Coexpression of PRMT8 increases Nav1.2 currents without effects on voltage-dependent properties. A, representative families of Nav1.2 current without and with coexpression of PRMT8. Currents in response to steps from −100 to +100 mV in 20-mV increments are shown. B, average currents from tsA-201 cells expressing GFP alone or PRMT8 alone at 0 mV, n = 5 for each. C, mean current-voltage (I-V) relationships of peak currents. Currents were elicited in response to voltage steps to the indicated potentials in 10-mV steps from a holding potential of −100 mV. Peak current is plotted as a function of test pulse potential. Note that the y axis is in nA. D, percentage change in peak amplitude of Nav1.2 current at 0 mV associated with coexpression of PRMT8. E, average of maximal inward currents from tsA-201 cells expressing GFP alone or PRMT8 alone at 0 mV. Note that the y axis is in pA. F, voltage dependence of the activation and voltage dependence of fast inactivation for cells expressing Nav1.2 alone or with coexpression of PRMT8. Conductance-voltage relationships (circles) were determined from I-V relationships as in B as G = I/(V − V_Rev), where V is the test potential, and V_Rev is the extrapolated reversal potential.
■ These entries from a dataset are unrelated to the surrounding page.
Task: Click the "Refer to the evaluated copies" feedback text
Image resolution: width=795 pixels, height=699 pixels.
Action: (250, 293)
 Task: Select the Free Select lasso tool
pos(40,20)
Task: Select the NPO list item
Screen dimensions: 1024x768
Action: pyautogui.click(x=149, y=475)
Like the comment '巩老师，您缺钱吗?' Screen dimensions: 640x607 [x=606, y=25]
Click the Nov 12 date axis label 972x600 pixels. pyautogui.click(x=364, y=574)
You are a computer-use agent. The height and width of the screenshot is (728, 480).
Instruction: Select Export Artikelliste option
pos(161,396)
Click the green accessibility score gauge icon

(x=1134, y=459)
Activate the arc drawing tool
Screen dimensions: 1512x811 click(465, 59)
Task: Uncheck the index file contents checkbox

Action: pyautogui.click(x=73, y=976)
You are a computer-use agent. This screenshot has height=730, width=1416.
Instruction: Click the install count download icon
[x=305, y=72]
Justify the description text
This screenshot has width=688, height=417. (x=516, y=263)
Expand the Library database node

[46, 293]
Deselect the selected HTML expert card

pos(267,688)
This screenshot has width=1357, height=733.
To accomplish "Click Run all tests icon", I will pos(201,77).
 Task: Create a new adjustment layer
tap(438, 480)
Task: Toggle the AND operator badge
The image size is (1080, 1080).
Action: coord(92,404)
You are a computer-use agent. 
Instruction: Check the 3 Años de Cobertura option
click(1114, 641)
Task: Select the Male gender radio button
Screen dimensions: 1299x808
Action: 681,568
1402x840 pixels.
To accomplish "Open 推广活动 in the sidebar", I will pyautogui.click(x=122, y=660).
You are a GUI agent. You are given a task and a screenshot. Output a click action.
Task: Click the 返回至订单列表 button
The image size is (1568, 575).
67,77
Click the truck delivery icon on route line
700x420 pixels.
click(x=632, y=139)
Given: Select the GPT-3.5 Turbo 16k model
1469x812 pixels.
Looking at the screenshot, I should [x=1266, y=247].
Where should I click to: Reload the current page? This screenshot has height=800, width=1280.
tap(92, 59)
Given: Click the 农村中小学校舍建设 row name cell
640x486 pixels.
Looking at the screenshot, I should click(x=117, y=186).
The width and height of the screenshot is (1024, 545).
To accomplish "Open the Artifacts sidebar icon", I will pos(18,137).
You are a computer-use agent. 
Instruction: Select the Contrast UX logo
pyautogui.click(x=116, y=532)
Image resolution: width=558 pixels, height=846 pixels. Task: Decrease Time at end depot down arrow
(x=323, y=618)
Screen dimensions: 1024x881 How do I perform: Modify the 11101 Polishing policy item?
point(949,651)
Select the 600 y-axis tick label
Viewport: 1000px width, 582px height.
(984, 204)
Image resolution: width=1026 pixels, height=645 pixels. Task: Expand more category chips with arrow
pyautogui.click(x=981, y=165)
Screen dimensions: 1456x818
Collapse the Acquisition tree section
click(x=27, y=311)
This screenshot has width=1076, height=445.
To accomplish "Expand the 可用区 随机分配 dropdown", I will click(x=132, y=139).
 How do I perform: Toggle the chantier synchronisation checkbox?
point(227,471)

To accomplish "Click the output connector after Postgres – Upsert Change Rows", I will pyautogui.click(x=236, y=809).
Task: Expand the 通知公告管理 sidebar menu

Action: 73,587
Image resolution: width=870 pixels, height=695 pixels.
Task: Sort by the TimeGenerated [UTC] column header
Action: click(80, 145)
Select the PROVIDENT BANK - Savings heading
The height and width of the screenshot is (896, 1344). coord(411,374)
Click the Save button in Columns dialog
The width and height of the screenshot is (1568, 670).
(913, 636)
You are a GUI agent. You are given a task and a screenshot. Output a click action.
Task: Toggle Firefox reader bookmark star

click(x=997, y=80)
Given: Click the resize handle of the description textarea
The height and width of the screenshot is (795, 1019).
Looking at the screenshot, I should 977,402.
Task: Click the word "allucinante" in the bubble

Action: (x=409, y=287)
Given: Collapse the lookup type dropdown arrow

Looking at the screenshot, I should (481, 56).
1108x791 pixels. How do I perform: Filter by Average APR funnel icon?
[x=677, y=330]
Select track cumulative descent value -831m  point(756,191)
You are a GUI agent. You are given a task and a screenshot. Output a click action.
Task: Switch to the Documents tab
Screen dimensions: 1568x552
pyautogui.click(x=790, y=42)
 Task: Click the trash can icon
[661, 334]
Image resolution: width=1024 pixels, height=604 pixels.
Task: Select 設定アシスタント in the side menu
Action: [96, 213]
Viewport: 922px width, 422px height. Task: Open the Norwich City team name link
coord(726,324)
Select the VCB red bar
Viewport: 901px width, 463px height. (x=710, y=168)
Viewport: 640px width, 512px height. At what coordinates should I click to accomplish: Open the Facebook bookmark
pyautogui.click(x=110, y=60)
The voltage dependence of inactivation (squares) was determined using 100-ms-long prepulses to the indicated potentials, followed by a test pulse to 0 mV. Normalized peak test pulse current is plotted as a function of prepulse potential. G, recovery from fast inactivation. Nav1.2, τ = 4.59 ± 0.289 ms, n = 10; Nav1.2 + PRMT8, τ = 3.05 ± 0.284 ms, n = 12; p = 0.001. H, voltage dependence of slow inactivation (Nav1.2, n = 6; Nav1.2 with PRMT8, n = 10). Error bars, S.E.